La llegada del nuevo seleccionador al banquillo de la Vinotinto no fue una imposición política, sino una jugada maestra del mandamás del despacho de El Recreo, Laureano González.

Caracas. Fiel a la tradición de su mentor Rafael Esquivel, el presidente de la Federación Venezolana de Fútbol (FVF), Laureano González, fue el que decidió el nombre del nuevo seleccionador nacional, el portugués José Peseiro, quien será presentado oficialmente el miércoles 12 de febrero como sucesor de Rafael Dudamel.

Esquivel siempre nombraba comisiones y simulaba un consenso para terminar decidiendo a su gusto el entrenador de la Vinotinto. Quizá, González es un poco más abierto, pero lo que no cabe duda es que su palabra y sus gestiones marcaron la llegada de Peseiro, al contrario de los  muchos que piensan que la contratación del luso fue una imposición de las altas esferas del Gobierno.

Pragmático como siempre ha sido, González hizo las gestiones para encontrar un DT económicamente al alcance de la FVF, puso su nombre en la mesa, seguramente consultó al ministro del Deporte —y también vicepresidente federativo Pedro Infante—, no avisó a nadie de su regreso al país y vino acompañado del estratega que eligió.

¿Qué pasó con las gestiones que hacía Jesús Berardinelli con Jorge Sampaoli? Al parecer nunca contaron con la aprobación del presidente. Berardinelli claramente se tomó atribuciones que no le corresponden, sobreestimó su poder en un despacho que González conoce al dedillo y olvidó que el que manda solo pidió una licencia de un mes.

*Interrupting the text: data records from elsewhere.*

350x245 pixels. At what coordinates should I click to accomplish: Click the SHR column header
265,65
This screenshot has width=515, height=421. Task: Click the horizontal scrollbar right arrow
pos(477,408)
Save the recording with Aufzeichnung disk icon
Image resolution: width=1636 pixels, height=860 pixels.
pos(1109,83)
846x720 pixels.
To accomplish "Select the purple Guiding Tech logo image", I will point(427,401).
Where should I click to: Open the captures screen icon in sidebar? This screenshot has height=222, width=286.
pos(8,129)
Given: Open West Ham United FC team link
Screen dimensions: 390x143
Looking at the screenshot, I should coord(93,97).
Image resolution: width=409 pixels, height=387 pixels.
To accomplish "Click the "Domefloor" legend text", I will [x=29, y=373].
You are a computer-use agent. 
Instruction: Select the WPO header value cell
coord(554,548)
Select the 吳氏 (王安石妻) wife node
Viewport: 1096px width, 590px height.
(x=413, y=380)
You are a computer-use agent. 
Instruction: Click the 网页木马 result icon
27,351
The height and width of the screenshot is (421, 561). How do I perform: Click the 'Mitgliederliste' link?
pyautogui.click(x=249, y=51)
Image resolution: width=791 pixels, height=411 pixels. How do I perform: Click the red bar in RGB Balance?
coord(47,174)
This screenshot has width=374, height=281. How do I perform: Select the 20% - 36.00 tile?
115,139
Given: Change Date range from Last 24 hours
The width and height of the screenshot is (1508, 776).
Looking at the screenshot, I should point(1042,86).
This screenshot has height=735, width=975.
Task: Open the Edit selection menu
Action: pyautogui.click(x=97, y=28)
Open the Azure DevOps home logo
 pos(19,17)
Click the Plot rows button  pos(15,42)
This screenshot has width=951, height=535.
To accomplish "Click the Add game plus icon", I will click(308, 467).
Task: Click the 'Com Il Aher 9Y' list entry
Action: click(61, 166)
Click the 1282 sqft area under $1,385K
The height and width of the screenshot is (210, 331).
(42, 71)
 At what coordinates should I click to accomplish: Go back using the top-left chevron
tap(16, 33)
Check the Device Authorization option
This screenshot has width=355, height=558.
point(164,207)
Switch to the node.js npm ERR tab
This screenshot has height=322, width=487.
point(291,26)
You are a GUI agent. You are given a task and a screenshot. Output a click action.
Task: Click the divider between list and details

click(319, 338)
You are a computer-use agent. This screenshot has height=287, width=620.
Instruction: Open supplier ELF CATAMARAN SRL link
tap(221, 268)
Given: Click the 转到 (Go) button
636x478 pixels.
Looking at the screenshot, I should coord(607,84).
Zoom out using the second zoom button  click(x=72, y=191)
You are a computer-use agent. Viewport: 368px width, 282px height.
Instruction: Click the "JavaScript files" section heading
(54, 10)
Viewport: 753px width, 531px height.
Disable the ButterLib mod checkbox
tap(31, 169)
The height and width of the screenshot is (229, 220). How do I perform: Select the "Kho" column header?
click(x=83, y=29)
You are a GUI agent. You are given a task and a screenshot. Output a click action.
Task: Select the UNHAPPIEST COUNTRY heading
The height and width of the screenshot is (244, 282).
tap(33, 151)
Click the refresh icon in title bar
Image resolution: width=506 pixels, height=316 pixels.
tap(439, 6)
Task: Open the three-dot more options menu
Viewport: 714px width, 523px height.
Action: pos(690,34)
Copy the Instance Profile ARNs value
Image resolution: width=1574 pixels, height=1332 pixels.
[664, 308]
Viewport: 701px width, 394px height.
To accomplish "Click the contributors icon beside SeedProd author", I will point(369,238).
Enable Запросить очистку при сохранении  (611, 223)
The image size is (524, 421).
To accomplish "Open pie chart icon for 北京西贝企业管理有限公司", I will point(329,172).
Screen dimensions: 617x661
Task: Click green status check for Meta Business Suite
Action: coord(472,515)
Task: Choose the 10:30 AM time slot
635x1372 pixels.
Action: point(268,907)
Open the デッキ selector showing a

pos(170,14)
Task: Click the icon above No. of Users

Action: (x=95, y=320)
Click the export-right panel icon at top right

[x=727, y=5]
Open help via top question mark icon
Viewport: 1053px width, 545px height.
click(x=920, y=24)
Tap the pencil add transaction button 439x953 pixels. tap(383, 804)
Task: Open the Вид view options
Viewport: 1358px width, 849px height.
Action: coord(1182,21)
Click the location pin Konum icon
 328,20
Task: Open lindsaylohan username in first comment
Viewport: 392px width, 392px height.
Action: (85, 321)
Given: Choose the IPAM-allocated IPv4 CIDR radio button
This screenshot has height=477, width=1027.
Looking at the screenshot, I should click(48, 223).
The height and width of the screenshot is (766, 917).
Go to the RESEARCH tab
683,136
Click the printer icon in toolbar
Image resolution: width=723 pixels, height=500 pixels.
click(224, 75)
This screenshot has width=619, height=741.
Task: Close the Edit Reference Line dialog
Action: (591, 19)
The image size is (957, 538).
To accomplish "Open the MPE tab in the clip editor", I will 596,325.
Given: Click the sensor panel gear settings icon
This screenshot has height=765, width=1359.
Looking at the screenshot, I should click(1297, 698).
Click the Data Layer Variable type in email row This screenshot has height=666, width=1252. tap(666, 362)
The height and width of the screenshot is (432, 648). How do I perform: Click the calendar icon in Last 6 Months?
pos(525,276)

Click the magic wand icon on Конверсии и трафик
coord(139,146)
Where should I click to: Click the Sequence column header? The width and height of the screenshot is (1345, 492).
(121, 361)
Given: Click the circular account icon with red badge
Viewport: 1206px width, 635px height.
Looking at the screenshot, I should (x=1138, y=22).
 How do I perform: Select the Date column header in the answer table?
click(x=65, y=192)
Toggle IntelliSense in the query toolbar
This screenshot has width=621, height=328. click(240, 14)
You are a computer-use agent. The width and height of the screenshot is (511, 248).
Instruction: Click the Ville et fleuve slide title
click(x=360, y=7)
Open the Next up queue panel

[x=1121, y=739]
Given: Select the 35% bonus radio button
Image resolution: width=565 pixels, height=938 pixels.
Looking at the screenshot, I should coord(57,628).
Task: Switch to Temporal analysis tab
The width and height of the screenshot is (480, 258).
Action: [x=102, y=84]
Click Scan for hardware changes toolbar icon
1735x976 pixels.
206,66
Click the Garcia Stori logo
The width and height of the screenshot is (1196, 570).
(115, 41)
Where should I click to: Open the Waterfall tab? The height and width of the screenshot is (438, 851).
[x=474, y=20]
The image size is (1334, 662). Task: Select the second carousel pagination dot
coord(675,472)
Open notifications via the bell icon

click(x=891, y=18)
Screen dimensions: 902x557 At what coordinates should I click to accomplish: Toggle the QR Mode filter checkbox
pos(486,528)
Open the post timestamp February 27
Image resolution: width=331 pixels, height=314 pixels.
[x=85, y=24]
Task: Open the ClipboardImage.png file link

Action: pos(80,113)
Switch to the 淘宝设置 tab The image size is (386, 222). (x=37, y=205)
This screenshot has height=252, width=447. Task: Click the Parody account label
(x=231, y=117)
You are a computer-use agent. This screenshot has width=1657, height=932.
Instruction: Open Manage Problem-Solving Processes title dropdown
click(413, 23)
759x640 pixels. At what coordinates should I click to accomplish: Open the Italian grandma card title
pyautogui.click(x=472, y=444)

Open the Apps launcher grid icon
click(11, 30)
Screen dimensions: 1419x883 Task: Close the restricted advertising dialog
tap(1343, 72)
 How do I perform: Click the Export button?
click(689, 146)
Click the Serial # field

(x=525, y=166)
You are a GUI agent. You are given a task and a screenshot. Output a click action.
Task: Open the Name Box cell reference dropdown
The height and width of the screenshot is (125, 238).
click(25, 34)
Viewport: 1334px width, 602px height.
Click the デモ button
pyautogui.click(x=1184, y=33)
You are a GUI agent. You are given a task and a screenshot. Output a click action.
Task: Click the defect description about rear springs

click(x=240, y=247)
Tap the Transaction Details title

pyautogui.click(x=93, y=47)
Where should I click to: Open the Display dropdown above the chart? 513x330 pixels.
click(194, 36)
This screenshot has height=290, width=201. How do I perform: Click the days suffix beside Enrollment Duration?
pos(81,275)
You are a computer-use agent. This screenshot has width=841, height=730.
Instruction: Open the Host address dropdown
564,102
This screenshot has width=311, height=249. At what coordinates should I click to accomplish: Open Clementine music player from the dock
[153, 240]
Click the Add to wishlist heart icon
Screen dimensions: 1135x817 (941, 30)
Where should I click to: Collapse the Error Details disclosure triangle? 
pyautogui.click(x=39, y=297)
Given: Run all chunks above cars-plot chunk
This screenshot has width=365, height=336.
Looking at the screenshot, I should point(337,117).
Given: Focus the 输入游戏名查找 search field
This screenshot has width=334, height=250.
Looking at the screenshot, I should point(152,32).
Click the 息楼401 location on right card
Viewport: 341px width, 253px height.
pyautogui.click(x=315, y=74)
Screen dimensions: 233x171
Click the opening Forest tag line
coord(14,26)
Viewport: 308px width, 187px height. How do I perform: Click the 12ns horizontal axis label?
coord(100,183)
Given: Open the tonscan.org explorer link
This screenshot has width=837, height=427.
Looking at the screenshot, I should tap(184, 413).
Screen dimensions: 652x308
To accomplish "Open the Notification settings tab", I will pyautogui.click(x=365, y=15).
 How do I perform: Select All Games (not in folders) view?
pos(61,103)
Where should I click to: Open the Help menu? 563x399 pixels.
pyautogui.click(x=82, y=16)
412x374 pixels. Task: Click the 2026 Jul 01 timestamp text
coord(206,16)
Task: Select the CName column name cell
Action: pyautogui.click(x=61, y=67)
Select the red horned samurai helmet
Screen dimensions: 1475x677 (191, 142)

¿Por qué Berardinelli actuó a las espaldas de Laureano? El tema de fondo son las próximas elecciones de la FVF, donde Berardinelli tiene aspiraciones. El actual presidente también es vicepresidente de la Confederación Suramericana de Fútbol (Conmebol) y probablemente no se presentará al próximo proceso eleccionario por priorizar su carrera en los organismos internacionales, pero no es de extrañar que quiera dejar en la silla a un hombre de confianza.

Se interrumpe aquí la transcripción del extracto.